§ **What is being asked**: Copy out all lines in the material below that contain the string "scrollbar".

§ **Material to process**:
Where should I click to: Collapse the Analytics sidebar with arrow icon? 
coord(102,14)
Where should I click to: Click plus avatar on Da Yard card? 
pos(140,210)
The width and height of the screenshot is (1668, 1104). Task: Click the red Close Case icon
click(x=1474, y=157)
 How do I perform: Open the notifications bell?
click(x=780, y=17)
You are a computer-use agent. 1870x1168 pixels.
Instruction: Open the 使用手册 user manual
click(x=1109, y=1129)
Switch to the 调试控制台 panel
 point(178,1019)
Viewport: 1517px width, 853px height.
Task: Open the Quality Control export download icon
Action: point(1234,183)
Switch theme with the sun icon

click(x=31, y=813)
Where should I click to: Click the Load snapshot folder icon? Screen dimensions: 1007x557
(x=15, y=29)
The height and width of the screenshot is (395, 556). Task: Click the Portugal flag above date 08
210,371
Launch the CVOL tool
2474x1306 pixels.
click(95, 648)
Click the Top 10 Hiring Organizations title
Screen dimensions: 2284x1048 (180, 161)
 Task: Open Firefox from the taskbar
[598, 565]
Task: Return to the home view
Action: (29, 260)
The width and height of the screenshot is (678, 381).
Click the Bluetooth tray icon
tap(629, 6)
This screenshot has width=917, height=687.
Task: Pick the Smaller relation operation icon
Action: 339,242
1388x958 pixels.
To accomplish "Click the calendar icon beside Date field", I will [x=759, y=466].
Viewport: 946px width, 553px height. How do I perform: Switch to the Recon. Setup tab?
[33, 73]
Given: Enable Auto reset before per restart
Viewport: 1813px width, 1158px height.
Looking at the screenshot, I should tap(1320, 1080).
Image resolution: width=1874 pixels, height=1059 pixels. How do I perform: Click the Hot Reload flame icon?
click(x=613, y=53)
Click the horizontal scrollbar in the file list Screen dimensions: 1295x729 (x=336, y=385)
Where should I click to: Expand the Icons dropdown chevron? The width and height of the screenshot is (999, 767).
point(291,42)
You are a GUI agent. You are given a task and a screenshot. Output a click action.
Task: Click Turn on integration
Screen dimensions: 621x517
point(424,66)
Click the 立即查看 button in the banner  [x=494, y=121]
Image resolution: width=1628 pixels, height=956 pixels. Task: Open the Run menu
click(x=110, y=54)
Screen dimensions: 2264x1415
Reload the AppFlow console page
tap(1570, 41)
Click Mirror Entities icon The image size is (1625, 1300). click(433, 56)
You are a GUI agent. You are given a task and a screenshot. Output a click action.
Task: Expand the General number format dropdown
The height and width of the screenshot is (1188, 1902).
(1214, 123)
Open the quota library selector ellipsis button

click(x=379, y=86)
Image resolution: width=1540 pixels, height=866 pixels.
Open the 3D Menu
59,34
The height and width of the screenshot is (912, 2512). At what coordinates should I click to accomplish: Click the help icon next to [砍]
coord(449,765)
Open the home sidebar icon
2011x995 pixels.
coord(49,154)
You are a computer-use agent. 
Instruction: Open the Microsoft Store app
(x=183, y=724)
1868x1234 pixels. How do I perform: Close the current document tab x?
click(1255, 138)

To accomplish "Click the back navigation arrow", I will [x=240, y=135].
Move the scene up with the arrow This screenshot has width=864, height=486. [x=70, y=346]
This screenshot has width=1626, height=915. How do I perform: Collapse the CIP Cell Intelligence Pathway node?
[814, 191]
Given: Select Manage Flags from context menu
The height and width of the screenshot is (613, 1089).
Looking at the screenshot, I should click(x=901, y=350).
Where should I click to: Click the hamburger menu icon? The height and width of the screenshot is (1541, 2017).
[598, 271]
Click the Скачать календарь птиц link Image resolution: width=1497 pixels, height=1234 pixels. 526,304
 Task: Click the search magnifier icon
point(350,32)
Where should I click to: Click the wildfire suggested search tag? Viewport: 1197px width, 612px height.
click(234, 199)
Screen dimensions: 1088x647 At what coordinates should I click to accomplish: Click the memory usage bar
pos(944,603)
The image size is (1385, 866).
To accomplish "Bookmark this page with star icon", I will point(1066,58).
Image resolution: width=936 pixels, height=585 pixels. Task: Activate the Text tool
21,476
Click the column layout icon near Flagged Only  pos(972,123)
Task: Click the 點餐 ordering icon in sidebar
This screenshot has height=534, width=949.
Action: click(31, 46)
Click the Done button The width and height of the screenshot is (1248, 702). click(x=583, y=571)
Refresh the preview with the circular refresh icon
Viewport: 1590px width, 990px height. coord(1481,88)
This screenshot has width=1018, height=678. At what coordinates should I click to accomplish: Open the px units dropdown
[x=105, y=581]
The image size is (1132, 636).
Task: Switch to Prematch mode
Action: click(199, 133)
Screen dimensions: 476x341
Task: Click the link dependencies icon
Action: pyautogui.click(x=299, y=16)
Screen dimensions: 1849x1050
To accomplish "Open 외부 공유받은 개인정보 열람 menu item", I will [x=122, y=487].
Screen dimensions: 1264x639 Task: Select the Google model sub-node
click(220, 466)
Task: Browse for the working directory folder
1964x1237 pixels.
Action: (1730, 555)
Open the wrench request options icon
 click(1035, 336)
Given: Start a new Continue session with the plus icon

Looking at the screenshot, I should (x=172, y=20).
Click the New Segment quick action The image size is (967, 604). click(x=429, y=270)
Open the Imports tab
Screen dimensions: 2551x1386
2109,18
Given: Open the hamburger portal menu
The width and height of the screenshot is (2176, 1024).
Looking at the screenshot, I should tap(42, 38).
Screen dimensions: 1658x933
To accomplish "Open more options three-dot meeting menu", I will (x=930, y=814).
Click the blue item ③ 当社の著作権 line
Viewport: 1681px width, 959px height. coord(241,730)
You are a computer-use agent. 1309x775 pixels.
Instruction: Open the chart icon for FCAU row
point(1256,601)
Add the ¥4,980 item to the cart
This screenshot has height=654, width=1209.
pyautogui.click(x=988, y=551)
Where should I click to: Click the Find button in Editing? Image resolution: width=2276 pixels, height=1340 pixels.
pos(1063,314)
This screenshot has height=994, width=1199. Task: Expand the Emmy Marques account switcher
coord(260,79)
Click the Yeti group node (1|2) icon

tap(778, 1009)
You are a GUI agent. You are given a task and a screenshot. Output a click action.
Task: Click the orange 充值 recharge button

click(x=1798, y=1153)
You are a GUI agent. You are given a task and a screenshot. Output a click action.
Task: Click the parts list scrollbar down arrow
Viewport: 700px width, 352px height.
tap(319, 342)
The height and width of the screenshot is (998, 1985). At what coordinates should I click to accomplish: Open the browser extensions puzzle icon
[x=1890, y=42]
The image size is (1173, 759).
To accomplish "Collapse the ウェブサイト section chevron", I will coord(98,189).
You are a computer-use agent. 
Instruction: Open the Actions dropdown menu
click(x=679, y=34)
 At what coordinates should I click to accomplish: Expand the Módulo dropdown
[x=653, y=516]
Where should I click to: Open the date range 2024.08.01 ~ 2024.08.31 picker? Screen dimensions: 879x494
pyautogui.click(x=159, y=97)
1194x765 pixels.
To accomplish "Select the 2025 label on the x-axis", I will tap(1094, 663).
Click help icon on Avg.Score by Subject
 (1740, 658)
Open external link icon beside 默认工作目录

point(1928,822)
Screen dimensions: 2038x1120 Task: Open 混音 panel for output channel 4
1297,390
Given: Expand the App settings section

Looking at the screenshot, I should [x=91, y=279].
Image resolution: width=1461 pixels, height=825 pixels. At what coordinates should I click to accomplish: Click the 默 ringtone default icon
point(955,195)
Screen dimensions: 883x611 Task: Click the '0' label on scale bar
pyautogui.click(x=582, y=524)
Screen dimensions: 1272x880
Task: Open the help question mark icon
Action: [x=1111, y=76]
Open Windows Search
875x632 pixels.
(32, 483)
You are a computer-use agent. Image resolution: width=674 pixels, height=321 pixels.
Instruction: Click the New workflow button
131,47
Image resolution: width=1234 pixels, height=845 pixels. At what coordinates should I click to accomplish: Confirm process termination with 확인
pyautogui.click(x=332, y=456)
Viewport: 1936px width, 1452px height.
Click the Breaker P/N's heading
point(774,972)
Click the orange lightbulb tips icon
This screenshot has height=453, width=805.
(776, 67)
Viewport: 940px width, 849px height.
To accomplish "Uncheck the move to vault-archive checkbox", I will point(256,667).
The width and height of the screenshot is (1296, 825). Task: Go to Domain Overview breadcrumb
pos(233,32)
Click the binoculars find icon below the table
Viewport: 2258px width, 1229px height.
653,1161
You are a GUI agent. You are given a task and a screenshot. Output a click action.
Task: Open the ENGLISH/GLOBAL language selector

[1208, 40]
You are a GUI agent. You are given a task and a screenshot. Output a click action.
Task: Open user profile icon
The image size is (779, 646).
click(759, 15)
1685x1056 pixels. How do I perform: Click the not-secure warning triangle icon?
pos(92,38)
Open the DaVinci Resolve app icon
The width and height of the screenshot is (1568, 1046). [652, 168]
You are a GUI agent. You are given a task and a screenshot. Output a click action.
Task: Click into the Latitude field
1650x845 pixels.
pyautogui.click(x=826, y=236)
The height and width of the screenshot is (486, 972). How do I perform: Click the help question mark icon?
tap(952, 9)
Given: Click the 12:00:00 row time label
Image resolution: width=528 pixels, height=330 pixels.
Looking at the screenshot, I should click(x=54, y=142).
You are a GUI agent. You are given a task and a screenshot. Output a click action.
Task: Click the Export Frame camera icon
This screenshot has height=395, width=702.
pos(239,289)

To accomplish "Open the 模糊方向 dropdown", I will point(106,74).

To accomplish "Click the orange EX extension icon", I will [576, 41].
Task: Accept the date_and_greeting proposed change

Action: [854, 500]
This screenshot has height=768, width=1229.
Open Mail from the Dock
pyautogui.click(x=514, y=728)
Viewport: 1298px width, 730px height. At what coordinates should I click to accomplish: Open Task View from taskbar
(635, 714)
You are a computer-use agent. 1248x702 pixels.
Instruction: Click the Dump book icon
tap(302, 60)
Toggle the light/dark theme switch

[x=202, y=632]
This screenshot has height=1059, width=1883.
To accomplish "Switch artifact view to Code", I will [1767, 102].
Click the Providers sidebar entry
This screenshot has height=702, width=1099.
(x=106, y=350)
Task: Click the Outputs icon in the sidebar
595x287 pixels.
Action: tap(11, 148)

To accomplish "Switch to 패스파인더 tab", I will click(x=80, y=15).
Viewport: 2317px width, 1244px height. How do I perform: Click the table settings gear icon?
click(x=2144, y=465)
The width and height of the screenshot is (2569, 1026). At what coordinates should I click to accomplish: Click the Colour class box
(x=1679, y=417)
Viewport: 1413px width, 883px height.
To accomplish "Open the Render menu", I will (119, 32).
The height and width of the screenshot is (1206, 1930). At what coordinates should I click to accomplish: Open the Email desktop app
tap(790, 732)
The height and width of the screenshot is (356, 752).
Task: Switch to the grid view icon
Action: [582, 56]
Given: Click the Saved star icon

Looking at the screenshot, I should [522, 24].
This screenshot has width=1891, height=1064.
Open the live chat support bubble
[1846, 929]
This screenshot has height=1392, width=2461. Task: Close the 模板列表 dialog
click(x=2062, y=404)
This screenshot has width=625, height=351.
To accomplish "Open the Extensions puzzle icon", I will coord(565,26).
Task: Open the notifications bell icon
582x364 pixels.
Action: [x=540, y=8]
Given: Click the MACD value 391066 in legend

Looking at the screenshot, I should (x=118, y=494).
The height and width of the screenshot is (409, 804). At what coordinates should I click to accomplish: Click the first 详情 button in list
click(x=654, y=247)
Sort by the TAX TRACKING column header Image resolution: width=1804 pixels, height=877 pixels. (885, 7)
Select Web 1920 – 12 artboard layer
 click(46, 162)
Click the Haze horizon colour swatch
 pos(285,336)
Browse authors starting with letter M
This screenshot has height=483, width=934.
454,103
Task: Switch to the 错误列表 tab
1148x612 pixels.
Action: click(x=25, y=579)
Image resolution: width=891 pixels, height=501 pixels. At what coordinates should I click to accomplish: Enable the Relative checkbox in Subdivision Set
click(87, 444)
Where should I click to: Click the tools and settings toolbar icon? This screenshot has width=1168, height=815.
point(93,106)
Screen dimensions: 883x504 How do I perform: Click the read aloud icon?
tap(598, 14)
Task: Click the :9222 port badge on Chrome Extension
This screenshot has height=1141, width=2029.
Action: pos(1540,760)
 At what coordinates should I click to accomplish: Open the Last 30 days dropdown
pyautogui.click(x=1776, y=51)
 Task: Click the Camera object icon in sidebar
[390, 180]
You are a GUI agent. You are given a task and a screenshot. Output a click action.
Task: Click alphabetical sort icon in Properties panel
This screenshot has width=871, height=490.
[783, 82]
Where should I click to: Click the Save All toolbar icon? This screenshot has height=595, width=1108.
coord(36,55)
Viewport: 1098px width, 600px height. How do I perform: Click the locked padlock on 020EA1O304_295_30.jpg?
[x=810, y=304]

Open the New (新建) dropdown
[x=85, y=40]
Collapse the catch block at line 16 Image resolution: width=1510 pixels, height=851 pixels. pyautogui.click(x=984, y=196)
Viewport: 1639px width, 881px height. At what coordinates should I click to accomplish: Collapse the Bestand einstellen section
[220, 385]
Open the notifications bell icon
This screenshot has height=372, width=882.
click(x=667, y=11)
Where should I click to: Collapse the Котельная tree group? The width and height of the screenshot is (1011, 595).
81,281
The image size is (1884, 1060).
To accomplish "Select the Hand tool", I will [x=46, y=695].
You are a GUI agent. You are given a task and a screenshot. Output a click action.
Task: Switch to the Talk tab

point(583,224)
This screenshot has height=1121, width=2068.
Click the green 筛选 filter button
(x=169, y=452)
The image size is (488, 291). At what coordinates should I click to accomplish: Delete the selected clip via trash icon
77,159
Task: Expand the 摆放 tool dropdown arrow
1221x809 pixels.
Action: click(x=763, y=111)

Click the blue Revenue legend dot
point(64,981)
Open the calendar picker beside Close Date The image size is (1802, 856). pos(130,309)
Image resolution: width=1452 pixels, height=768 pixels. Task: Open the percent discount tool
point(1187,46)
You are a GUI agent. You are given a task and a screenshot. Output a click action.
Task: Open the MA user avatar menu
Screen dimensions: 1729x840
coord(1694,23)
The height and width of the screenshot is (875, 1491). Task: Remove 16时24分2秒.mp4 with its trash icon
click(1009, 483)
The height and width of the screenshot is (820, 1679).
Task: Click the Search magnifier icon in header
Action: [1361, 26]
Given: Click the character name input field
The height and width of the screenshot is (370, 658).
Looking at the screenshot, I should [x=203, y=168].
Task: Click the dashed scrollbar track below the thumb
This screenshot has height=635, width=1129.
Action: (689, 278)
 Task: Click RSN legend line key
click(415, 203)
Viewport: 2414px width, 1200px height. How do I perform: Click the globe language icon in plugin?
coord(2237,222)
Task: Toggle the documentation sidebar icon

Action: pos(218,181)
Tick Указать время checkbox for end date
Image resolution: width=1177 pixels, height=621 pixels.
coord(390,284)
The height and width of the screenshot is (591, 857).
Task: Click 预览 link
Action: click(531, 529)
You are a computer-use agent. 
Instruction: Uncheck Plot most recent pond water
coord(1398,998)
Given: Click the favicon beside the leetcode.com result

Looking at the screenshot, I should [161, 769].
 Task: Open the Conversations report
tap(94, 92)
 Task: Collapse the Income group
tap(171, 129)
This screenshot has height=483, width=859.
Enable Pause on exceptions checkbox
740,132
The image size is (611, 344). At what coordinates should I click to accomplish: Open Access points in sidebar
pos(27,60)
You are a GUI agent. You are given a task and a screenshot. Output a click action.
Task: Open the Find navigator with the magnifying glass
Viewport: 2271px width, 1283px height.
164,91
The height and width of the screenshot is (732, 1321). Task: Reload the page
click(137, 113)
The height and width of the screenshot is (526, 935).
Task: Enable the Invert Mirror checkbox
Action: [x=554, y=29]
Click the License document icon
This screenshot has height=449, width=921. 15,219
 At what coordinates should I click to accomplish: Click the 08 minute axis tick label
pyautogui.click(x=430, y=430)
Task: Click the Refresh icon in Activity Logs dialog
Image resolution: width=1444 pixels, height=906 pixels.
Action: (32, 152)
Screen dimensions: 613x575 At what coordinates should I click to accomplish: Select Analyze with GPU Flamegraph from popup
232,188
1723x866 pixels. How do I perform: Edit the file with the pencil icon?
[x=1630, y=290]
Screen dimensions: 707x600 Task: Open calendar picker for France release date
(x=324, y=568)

§ **Answer space**:
Click the horizontal scrollbar in the file list Screen dimensions: 1295x729 (x=336, y=385)
Task: Click the parts list scrollbar down arrow
Task: Click the dashed scrollbar track below the thumb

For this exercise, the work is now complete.